Ao iniciar um processo de divórcio, a atenção das partes concentra-se majoritariamente na divisão dos ativos, como imóveis, veículos e investimentos. Contudo, o passivo financeiro acumulado durante o relacionamento — englobando empréstimos bancários, financiamentos habitacionais e dívidas no comércio — também deve ser obrigatoriamente analisado sob os critérios do regime de bens adotado.

No regime da comunhão parcial de bens (o mais comum no Brasil), o artigo 1.663, § 1º, do Código Civil determina que todas as obrigações contraídas na constância do casamento em proveito da família e da manutenção do lar são de responsabilidade solidária de ambos os cônjuges.

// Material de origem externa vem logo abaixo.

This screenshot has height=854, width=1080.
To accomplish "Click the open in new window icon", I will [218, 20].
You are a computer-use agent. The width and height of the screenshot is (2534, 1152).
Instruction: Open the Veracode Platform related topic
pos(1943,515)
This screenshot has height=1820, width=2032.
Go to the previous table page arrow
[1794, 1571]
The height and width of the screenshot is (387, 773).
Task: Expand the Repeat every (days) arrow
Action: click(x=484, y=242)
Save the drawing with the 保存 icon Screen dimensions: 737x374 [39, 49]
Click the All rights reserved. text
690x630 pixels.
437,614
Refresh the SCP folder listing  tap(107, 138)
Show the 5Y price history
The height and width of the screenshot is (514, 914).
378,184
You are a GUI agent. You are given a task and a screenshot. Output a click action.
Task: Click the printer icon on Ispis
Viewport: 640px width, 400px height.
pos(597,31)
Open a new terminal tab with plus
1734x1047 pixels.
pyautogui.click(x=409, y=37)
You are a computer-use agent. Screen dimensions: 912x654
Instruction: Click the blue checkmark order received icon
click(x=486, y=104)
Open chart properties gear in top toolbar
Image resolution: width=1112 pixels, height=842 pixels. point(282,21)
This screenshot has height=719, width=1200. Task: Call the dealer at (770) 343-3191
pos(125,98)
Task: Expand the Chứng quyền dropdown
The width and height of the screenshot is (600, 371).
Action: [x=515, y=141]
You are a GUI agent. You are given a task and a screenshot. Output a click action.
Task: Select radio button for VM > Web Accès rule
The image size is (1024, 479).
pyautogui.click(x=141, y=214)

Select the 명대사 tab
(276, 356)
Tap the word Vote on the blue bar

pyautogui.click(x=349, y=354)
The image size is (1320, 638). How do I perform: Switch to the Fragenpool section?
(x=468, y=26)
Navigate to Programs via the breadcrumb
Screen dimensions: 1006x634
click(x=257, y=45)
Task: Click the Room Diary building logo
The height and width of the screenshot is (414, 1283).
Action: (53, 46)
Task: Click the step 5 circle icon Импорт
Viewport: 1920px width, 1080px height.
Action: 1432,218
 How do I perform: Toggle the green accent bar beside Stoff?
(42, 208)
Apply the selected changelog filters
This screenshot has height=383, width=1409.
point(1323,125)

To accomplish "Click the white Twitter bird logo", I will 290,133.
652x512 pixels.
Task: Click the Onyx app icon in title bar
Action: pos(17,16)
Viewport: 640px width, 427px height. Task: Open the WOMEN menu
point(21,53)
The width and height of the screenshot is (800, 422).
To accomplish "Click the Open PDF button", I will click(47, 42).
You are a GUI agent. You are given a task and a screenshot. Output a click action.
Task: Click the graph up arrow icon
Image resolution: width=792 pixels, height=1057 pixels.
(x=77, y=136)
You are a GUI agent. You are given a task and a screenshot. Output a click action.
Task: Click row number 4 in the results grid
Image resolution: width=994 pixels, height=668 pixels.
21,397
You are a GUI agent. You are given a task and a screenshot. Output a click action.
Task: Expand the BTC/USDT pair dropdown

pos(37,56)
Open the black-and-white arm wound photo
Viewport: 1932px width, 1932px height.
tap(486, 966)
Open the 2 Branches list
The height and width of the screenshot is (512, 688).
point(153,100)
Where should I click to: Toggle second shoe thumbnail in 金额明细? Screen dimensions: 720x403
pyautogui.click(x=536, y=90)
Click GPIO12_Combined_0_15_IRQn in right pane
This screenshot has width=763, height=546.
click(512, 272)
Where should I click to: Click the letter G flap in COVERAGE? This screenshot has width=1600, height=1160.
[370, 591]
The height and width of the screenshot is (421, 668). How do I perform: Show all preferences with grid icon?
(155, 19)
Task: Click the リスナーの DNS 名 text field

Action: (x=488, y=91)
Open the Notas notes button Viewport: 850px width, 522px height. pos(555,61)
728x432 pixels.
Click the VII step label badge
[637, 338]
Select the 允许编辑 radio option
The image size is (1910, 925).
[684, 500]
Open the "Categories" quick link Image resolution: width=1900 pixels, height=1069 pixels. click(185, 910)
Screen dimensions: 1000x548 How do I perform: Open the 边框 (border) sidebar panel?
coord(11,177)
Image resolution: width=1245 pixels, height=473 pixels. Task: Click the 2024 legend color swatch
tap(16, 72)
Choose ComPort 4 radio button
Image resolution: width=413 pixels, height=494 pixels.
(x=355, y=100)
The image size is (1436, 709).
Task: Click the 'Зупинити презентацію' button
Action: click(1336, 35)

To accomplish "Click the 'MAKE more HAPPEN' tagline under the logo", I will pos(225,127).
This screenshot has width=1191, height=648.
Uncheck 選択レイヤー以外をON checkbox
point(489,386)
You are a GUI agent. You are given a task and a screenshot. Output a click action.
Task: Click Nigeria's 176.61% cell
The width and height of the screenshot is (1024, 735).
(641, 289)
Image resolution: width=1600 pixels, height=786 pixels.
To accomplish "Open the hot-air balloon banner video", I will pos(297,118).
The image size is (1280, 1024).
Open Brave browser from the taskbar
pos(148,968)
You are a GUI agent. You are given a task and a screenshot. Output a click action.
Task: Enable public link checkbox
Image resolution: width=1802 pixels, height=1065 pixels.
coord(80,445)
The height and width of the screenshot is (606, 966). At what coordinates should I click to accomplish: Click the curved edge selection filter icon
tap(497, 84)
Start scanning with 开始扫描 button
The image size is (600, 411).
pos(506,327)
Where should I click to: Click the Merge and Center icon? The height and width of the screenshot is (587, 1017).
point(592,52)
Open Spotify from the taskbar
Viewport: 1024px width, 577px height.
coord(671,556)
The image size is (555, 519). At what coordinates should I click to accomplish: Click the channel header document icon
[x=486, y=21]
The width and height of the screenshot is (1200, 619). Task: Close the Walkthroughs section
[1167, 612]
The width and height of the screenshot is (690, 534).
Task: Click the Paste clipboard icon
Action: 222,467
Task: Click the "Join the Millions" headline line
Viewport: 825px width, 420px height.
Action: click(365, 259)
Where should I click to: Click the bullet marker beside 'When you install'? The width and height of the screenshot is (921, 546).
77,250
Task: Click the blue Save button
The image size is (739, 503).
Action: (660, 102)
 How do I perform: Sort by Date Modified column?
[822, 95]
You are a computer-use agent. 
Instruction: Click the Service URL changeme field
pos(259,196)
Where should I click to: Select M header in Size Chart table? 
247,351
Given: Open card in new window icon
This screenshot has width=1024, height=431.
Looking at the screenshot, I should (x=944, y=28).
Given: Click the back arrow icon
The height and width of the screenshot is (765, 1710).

Isso significa que, independentemente de quem assinou o contrato de empréstimo ou utilizou o cartão de crédito, o saldo devedor deve ser partilhado igualmente na proporção de 50% para cada um, salvo se comprovado que o valor foi revertido exclusivamente em benefício pessoal de apenas um deles.

A transparência na contabilidade familiar e a identificação precisa das datas de origem das obrigações são pilares de segurança indispensáveis no momento da dissolução do vínculo. A correta alocação dos passivos protege o equilíbrio econômico das partes pós-divórcio e previne execuções financeiras indesejadas.

O mapeamento minucioso dos passivos comuns assegura a integridade das finanças individuais e evita que compromissos alheios onerem indevidamente um dos ex-cônjuges.